Aha! We have an expression for $y^6$ already from squaring the conjugacy relation. Substitution that into the cubic power, we get
$$x^2 y^4 x^{-2} = y^9.$$
I call this progress. We need this to happen again. So we square this last expression and get $x^2 y^8 x^{-2} = y^{18}$. What do we have now? Again... nothing. So we repeat what we've done before, and find the cube, $x^2 y^{12}x^{-2} = y^{27}$. Aha, we have a relation for $y^{12}$ from taking the fourth power above! Substituting that in here, we get
$$ x^3 y^8 x^{-3} = y^{27}.$$
We have finally put ourselves in a position where we can use the other relation. We know that $x^3y = yx^2$ (and so we also know that $y^{-1}x^{-3} = x^{-2}y^{-1}$, which we'll use as we're sticking with conjugates whenever possible). So we rewrite
$$\begin{align} x^3 y^8 x^{-3} &= y^{27} \\ (x^3y)y^8(y^{-1}x^{-3} &= y^{27} \\ y(x^2y^8x^{-2})y^{-1} &= y^{27} \end{align}$$
and because the fates like us, we already know that $x^2y^8x^{-2} = y^{18}$ from above. Using this, we substitute and get
$$y^{18} = y^{27}.$$
We have determined that $y^9 = e$. So in particular, the order of $y$ divides $9$. But from the first conjugacy relation $xy^2x^{-1} = y^3$, we see that $y^2$ and $y^3$ are conjugates, and thus have the same order. But as $2$ does not divide $9$, we see that the order of $y$ must actually by $1$, and so $y = e$. And thus $x = e$ as well.
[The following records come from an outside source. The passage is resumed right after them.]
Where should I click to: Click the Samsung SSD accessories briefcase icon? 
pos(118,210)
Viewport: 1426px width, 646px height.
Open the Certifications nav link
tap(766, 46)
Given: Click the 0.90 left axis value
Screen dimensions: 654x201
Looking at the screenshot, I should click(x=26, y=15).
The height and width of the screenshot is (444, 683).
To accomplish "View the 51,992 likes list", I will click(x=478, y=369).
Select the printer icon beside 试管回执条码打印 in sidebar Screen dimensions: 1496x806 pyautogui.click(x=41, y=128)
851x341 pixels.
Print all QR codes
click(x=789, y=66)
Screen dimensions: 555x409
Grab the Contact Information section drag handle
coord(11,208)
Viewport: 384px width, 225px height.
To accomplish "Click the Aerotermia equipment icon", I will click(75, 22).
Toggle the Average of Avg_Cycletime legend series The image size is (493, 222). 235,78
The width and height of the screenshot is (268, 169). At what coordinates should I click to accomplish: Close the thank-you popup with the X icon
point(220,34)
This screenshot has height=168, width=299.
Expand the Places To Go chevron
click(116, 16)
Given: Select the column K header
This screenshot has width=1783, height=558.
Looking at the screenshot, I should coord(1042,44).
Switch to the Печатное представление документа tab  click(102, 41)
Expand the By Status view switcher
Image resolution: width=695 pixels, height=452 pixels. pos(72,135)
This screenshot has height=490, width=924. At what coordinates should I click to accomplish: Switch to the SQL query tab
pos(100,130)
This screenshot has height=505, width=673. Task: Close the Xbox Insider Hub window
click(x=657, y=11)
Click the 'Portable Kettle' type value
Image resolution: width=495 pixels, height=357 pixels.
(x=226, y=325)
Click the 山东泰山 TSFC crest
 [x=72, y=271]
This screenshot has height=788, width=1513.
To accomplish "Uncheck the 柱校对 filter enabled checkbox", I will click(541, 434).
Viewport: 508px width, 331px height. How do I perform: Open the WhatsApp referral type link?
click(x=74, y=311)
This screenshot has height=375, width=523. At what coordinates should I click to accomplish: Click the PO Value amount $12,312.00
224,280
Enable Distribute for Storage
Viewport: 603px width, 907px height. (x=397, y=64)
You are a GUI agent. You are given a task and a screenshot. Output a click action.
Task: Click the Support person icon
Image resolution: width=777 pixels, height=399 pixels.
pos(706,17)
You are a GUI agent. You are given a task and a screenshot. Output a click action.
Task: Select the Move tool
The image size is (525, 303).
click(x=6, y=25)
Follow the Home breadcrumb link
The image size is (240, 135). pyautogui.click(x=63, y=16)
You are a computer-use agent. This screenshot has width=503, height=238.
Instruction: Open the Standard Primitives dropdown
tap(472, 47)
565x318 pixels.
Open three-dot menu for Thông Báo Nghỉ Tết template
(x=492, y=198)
Lemma 1: $y = x^{3k} y x^{-2k}$ (Induction using $y = x^3 y x^{-2}$)
Lemma 2: $y^n = x^{3^n} y^n x^{-2^n}$ (Induction using Lemma 1)
Lemma 3: $y^n = x^{3^n k} y^n x^{-2^n k}$ (Analogous to Lemma 1)
From Lemma 3 and $y^3 = x y^2 x^{-1}$, we get $$x^{27m} y^3 x^{-8m} = x^{9n + 1} y^2 x^{-4n - 1}$$ By substituting $y^3 = x y^2 x^{-1}$ we get $$x^{27m + 1} y^2 x^{-8m - 1} = x^{9n + 1} y^2 x^{-4n - 1}$$ By choosing $m = 1, n = 3$, we get $$x^{28} y^2 x^{-9} = x^{28} y^2 x^{-13}$$ $$x^4 = e$$
Thus, the order of $x$ divides 4. Since $x^3$ and $x^2$ are conjugates, they must have the same order. But then $x$ must be of order 1, i.e., $x = e$. And thus $y = e$ as well.